I stole a look at her. A faint smile played on her full red lips. Was he her lover? A noir?
“Do you mind if I ask you an impertinent question, Mademoiselle?”
“That depends on the question.”
“Tell me how is it that such a lovely girl as yourself is not betrothed?”
“You flatter me, Monsieur Morse. I have had”—she hesitated— “suitors. But no one that Papa and I agree on.”
“You’ve never been in love?”
“Ah, but love is an entirely different matter.”
Again that secret smile upon her lips. She had given herself to the noir. He was her lover, I was sure of it.
A surge of hot jealousy rose in my chest, catching me entirely by surprise. I hardly knew this girl, this mulâtre. Why, then, should I feel so outraged, as if she had broken a compact betw
een us?
But I did. I did.
Chapter 22
Madame Duval was kind enough to invite me for luncheon.
“No one stirs in this climate from noon until four,” she said.
M. Duval, home from business for the midday meal, was also pleased to see me.
“Has Aurore been showing you the sights?”
“Yes.

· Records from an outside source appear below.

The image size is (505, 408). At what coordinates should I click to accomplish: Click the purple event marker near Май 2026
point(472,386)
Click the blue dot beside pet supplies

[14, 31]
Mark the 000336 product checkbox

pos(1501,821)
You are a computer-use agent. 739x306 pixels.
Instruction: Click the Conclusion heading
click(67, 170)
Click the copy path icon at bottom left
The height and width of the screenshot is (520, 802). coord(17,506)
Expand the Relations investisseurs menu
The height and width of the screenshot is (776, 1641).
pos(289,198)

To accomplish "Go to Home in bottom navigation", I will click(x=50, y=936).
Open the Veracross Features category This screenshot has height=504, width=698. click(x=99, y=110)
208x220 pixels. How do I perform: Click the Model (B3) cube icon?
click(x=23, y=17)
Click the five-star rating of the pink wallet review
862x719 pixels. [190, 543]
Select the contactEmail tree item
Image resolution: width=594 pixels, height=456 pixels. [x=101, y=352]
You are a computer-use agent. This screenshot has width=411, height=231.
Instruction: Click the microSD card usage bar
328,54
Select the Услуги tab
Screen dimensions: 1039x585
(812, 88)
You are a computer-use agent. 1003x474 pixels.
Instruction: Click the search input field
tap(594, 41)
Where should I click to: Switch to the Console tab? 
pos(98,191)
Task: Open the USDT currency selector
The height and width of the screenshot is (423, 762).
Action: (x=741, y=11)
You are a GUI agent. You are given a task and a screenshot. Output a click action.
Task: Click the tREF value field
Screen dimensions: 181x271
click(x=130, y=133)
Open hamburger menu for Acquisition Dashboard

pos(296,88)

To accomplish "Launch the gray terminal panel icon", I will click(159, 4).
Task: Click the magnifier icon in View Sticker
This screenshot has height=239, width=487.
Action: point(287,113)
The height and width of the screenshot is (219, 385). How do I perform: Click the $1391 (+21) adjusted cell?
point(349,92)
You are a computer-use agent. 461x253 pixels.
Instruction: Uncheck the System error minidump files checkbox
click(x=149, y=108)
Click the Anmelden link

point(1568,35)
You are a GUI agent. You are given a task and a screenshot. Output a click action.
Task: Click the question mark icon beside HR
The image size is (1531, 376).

We visited the marketplace this morning.”
He made a wry face. “Not much, cela. Couldn’t you do better, Aurore?”
“Why, Papa, you know how most visitors are intrigued with market day.”
M. Duval turned to me. “Were you—ah—intrigued, Monsieur Morse?”
“Hardly,” I answered, and he laughed.
Later, he said, “I’m glad you’re here. I wanted to see you about the distillery. I have some papers your father must sign. Why don’t you ask him to stop by the plant around eight this evening.”
“I’ll do that. Has he been making a nuisance of himself?”
“Not exactly.”
“You mustn’t mind his—ah—er—attitude. He can’t help it.”
“Oh, I understand. And you. Monsieur Morse, I imagine you sometimes have a few feelings yourself?”
I flushed. “I hope that I am losing them, sir.”
“That’s why I like you, Monsieur Morse. Losing them. But I would be a hypocrite if I tried to tell you that I myself am without prejudice. You will find racial differences in this country as strong as anywhere in your own South. It is just a matter of kind.”
When I told Harry that the papers for the distillery were ready to be signed, he chortled with glee. “Everythin’s goin’ just right. We’ll be millionaires, boy! First thing, I’m goin’ to pay you back with twenty percent interest. That’s just from the distillery.”
“Harry,” I interrupted. “Your share is very small.”
“But you say this Duval is rich.”
“He appears to have money. But I’m almost certain that Rhum Internationale is not his only holding.”